Ja też mam euronit 4 lata jest ok.
Ciekawi mnie fakt iż obok mojego domu położona w tym samym czasie Euronit czerwona i zaczyna robić się zielona, na mojej czarnej jeszcze nie ma, przyglądałem się dokładnie ciekawe czyż nie!  :Confused:

----------


## garbus2

> Napisał jacekp71
> 
> moja znajoma ma polozony grafitowy euronit,
> bylem zaskoczony, bardzo ladnie wyglada .... 
> 
> 
> Ja też mam euronit 4 lata jest ok.
> Ciekawi mnie fakt iż obok mojego domu położona w tym samym czasie Euronit czerwona i zaczyna robić się zielona, na mojej czarnej jeszcze nie ma, przyglądałem się dokładnie ciekawe czyż nie!


nie tak do konca. Czarna dachowka bardziej nagrzewa sie latem i zimia - vide mniej wilgoci - a mniej wilgoci to i gorsze warunki do rozwoju porostow...

----------


## Kris2222

mam ten sam problem
będzie dachówka betonowa , na pewno czarna , może grafit,tylko którego producenta???
Euronit? Brass? może jakiś inny producent.

Wyczytałem o tych reklamacjach Brassa i trochę mnie to odstrasza .
myślę nad tą nową powłoką  cisar, w czym będzie lepsza ?

----------


## iwonaszczytno

> mam ten sam problem
> będzie dachówka betonowa , na pewno czarna , może grafit,tylko którego producenta???
> Euronit? Brass? może jakiś inny producent.
> 
> Wyczytałem o tych reklamacjach Brassa i trochę mnie to odstrasza .
> myślę nad tą nową powłoką  cisar, w czym będzie lepsza ?


Może Nelskamp ?  :Wink2:   też nie pożałujesz, ale zapłacisz słono, albo Benders bardzo dobra cena i jakość

----------


## Kris2222

Pierwsze słyszę o bendresie, 
co to za producent 

ile za tego nelskampa?

----------


## Bikerus

> ile za tego nelskampa?


Jak wyceniałem dach to Nelskamp był kilka procent droższy od Braasa Lumino.
Roznica naprawde mała - tyle ze trzeba bylo czekac 6 tygodni.

----------


## Kris2222

Bikerus widziałeś te dachówki w składzie? Jak wygladają ?
Bras czy Nelskam ? który gładszy?

Dopiero zaczynam wycieczkę po składach z dachówkami i tak wypytuje , by sie wstępnie nastawić   :smile:

----------


## iwonaszczytno

Niewiem dlaczego się uparłeś na tę gładkość ? tzn. domyślam się, powłoka cisar niby gładka jest i co z tego jak wchłania porządnie brud   :Wink2:   ja bym się tak bardzo nie upierała.

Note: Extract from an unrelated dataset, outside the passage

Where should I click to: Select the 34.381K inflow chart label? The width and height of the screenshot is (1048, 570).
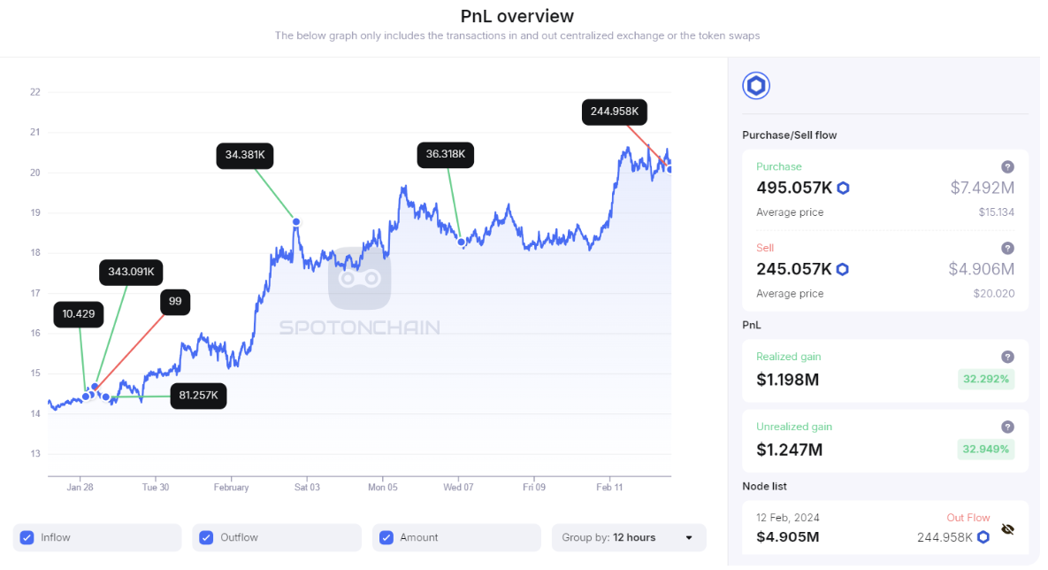point(245,155)
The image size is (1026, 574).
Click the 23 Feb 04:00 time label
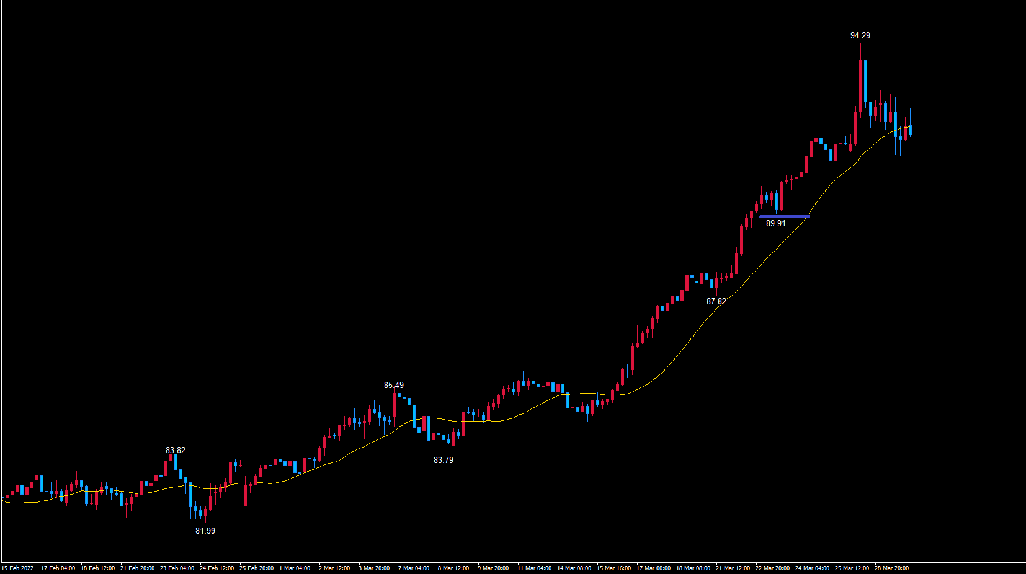pos(177,568)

Nelskamp www.nelskamp.de ma zdecydowanie najdroższe wyroby z betonowych (ale także największą ilość przeróżnych dodatków dachowych oraz kolorów ) natomiast Benders www.benders.se bardzo przyzwoite wyroby w dobrej cenie (przynajmniej tak niegdyś było )

----------


## Kris2222

iwona znowu sie spotykamy w jednym poście   :big grin:  
ostatnio nasze wypowiedzi zeszły trochę z tematu   :Lol:   ale nie dokończyliśmy   :big grin:  

wiec ile ci to stukło w  tym roku?   :big grin:  
pochwal sie

----------


## Bikerus

> Bikerus widziałeś te dachówki w składzie? Jak wygladają ?
> Bras czy Nelskam ? który gładszy?


Nelskamp ma wieksza palete kolorów no i moim zdaniem te kolory sa ładniejsze.
No ale sam hurtownik mnie troche zniechecił przytakując, ze bywaja problemy z dostepnoscią niektórych elementów w Polsce.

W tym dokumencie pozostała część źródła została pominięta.